Around 8 May 1945, Dollmann was protected from criminal prosecution of his involvement in war crimes by Cardinal Alfredo Ildefonso Schuster, Archbishop of Milan, with whom he had discussed the possibility for a separate peace between Nazi Germany and the Western Allies (Operation Sunrise). He hid Dollmann in a mental institution in Laveno-Mombello.

In 1946, Dollmann returned to Rome, was detected in a movie theater and arrested. He was liberated after an intervention by James Jesus Angleton of the CIA, who accompanied him to Bern to see Allen Welsh Dulles. He lived in Switzerland under a false identity. In 1952, Dollmann was expelled from Switzerland to Italy on the grounds of having had a homosexual relationship with a Swiss police official. Padre Parini helped him transfer to Spain, where he was employed by Otto Skorzeny in San Sebastián in the arms trade.

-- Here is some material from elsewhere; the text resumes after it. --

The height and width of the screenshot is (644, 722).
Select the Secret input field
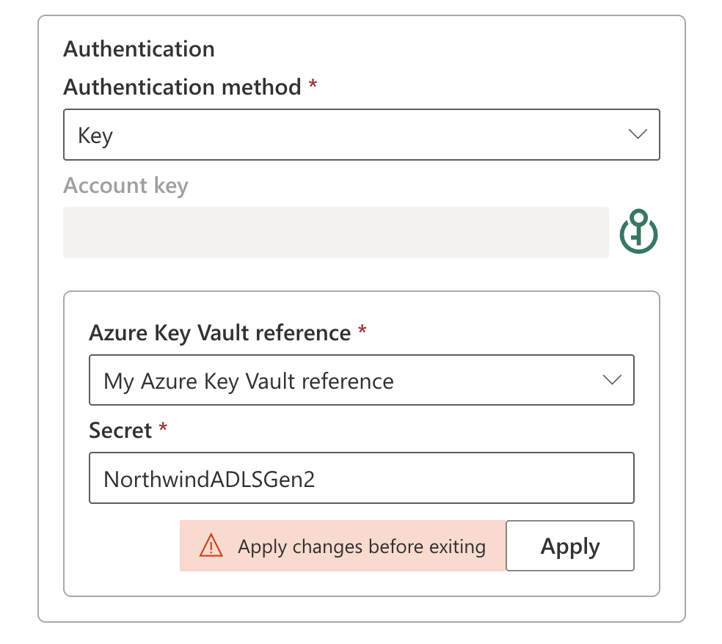[361, 478]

The Italian Intelligence Service issued false travel documents for Dollmann through Carlo Rocchi, a confidence man of the CIA in Milan. With these, Dollmann traveled into the Federal Republic of Germany. Dollmann was held in custody for one month for passport fraud.

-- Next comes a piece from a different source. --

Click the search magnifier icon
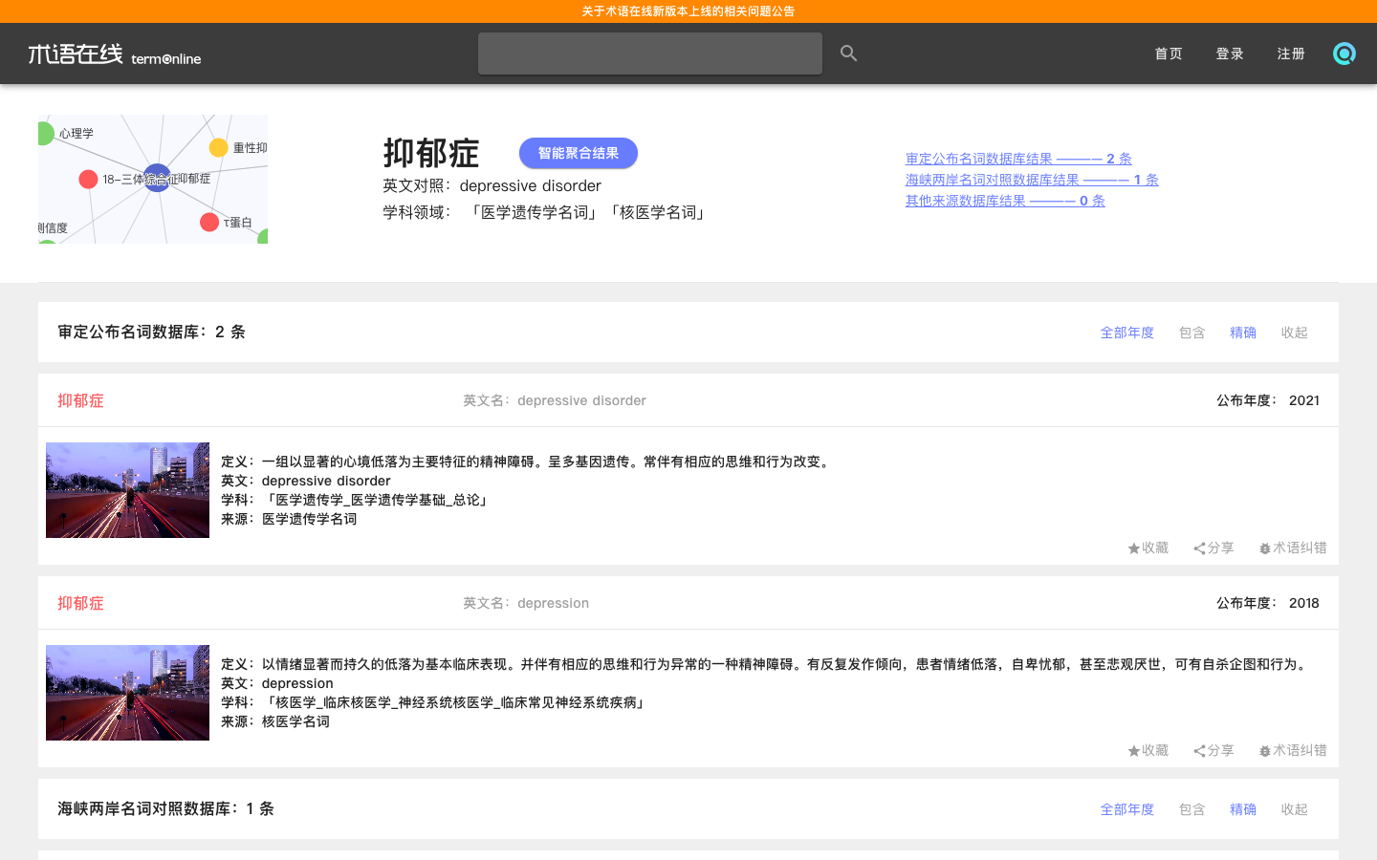 coord(848,54)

Upon his release he lived in Munich in Das Blaue Haus, a boarding house at the back of the Munich Kammerspiele. He continued working as translator and made the translation for the German synchronization of La Dolce Vita by Federico Fellini.

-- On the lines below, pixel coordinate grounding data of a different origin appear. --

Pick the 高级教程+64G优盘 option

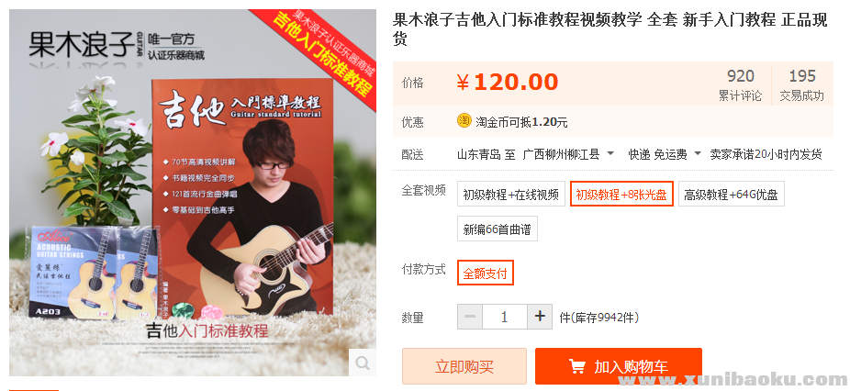click(x=731, y=195)
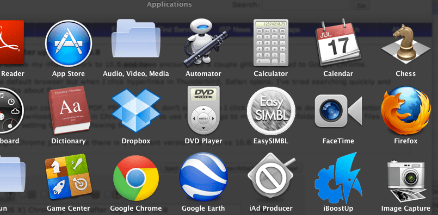438x215 pixels.
Task: Open Game Center
Action: click(x=69, y=176)
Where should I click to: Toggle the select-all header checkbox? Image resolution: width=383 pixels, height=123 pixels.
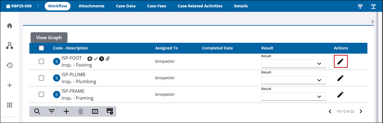(x=42, y=48)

He died in 1985 in Munich. The Italian historian Gianfranco Bianchi was executor of his will.

Dollmann formed the basis for the character of Major Bergmann in the film, Rome, Open City (1945) by Roberto Rossellini. He is also a character in the novel A Dark Song of Blood (2002) by Ben Pastor, set in Rome in 1944, and in Soviet TV-series Seventeen Moments of Spring (1973).

==Post-war life==
After the war, Dollman would maintain contacts with the CIA director Allen Dulles, as well as continuing communication with the Grand Mufti of Jerusalem Haj Amin Al-Husseini.